William Strode (1698–1776) was a British Army officer. He was Colonel in Chief of the 62nd Regiment of Foot from 1758 until 1776.

Life
He joined the British Army in 1716.

At the creation of the Wiltshire Regiment (62nd Regiment of Foot) in 1758 he was created its first commander.

In 1760 with Lt Col John Jennings he was charged with holding Carrickfergus Castle which on 23 February was attacked by a French force of 600 men.

In 1763 he was posted with his regiment to the West Indies before joining General Howe in Canada.

In 1770 he paid for the erection of a monument to the Duke of Cumberland in Cavendish Square. The statue was removed from the pedestal in the Second World War and has now been lost.

In 1772 he was based with his regiment in Oughterard in western Ireland. In July 1773 he moved to Dublin and in August 1774 to Cork. In July 1775 he moved briefly to Ballyshannon and soon after to Ballinroabe. In October 1775 he returned to Ballyshannon where he was joined by Lt Col John Anstruther.

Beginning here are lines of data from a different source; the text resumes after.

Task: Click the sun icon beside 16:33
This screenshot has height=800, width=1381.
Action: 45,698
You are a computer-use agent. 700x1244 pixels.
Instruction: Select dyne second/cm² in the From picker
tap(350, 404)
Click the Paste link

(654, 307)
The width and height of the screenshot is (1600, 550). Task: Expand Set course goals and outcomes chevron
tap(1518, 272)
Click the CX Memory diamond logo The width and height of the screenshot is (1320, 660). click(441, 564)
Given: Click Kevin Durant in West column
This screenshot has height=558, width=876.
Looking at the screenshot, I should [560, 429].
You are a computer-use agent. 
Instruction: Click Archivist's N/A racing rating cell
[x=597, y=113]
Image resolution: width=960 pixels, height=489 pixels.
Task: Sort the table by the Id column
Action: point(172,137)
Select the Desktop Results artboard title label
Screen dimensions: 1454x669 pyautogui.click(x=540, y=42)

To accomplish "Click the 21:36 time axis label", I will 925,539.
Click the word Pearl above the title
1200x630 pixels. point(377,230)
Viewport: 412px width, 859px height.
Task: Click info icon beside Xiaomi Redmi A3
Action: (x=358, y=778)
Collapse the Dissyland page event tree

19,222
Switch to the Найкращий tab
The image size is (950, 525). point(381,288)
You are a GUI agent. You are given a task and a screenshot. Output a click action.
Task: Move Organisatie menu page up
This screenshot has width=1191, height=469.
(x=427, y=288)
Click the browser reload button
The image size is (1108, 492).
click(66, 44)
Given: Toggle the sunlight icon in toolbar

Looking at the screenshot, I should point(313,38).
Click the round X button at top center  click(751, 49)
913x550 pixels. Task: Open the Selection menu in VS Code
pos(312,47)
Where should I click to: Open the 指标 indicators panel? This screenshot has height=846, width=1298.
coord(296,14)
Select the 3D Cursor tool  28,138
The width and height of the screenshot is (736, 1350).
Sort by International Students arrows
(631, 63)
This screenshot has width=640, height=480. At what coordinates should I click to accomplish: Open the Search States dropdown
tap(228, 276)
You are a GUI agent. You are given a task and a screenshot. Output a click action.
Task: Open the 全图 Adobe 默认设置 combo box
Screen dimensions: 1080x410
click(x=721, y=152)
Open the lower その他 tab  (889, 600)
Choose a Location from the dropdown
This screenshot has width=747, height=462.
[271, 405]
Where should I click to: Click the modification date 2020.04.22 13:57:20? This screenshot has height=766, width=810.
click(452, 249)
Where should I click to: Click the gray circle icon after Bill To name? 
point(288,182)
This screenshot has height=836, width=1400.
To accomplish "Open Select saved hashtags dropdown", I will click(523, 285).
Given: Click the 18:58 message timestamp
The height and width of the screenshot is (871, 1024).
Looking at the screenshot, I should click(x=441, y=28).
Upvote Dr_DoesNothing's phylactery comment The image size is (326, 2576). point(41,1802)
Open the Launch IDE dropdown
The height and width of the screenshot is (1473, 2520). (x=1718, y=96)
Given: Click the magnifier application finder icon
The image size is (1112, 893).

In 1772 he was court-martialled for failing to adequately clothe his regiment. He was found not guilty but asked to reimburse any man who had to pay for his own uniform.

On 31 December 1775 he was posted to Galway. He died in Galway on 14 January 1776. His body was returned to England and he is buried in the nave of Westminster Abbey the supreme accolade. His tomb id designed by Richard Hayward.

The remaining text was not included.